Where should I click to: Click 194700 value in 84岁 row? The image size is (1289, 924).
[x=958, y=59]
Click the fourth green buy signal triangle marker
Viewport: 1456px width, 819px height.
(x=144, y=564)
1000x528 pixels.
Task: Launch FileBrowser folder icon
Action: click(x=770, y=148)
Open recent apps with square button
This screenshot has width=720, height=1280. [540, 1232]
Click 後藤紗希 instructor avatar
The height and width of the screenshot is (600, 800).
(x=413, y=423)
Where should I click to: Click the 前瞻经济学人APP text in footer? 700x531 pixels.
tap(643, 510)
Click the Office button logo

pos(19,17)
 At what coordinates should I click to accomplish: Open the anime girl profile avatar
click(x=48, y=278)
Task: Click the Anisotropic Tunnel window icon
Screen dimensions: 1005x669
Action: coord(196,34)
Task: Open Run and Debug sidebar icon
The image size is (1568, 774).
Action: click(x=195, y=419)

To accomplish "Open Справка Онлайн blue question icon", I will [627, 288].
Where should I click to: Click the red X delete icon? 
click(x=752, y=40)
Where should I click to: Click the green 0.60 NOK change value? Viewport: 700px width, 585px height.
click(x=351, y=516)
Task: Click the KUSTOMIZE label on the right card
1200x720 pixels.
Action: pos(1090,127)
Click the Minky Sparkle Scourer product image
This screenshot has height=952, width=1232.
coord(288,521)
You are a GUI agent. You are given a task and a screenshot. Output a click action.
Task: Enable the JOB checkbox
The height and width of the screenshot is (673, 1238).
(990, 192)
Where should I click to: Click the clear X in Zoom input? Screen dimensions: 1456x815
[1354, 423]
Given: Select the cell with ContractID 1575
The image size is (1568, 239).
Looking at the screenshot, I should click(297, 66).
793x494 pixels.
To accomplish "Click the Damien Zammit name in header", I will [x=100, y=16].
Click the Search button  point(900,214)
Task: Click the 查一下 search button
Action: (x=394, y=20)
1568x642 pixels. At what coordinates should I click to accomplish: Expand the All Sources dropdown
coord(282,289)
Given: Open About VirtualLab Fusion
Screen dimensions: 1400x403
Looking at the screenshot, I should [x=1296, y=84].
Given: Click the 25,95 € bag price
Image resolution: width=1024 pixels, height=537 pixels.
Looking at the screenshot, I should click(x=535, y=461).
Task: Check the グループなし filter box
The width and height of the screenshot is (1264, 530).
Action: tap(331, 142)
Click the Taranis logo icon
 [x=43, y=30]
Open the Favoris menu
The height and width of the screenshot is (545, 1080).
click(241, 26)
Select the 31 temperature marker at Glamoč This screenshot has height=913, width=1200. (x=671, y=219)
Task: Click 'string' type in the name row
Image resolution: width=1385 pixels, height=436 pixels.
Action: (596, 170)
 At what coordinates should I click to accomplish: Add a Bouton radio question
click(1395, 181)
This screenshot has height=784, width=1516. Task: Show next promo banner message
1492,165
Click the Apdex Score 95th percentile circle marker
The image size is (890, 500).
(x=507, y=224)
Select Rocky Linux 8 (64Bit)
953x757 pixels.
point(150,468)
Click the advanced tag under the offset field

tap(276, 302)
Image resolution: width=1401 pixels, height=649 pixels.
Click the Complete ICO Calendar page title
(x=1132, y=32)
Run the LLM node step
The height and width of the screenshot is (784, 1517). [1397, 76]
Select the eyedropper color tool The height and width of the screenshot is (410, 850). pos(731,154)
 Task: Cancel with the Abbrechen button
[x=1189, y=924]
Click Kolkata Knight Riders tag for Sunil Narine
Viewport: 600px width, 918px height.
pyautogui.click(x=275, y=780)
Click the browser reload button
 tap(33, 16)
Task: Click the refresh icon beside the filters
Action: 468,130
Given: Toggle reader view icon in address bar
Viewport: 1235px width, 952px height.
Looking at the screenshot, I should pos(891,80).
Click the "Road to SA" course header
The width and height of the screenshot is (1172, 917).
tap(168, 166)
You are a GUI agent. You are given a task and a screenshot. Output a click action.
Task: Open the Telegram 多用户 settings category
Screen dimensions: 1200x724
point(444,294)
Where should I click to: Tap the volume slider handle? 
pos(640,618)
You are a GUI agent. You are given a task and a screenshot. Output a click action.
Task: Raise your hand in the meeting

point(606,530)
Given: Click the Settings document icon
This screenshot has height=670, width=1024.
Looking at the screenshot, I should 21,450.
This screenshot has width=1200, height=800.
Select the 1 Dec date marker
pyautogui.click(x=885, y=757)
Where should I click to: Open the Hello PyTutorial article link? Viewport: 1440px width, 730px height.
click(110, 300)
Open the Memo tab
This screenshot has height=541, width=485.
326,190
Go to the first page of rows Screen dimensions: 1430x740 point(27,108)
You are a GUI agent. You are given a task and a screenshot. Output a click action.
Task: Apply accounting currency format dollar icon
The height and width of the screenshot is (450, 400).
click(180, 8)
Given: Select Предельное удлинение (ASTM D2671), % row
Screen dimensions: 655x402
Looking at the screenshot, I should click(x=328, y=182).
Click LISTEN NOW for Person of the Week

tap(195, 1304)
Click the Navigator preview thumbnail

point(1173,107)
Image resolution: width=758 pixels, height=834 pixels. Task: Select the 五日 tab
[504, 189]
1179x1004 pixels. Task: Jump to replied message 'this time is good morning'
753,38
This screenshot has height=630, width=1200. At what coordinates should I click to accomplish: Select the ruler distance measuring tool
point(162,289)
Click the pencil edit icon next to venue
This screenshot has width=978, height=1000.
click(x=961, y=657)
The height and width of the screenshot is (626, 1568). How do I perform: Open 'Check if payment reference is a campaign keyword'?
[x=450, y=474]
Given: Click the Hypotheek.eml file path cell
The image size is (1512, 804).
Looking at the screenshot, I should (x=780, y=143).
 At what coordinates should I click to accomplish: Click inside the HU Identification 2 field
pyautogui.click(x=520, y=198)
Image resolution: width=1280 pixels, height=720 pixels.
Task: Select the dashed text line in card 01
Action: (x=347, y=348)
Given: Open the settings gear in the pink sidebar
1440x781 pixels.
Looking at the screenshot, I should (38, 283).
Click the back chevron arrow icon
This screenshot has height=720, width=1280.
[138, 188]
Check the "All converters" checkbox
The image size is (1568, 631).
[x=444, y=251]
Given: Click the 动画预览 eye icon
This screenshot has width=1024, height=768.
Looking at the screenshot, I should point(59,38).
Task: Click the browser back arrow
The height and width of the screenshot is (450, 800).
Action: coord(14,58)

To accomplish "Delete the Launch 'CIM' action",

--------------------

● What to work on: I need each line from the listing where the word "name" occurs.

● Response:
To accomplish "Click the Damien Zammit name in header", I will [x=100, y=16].
Task: Click 'string' type in the name row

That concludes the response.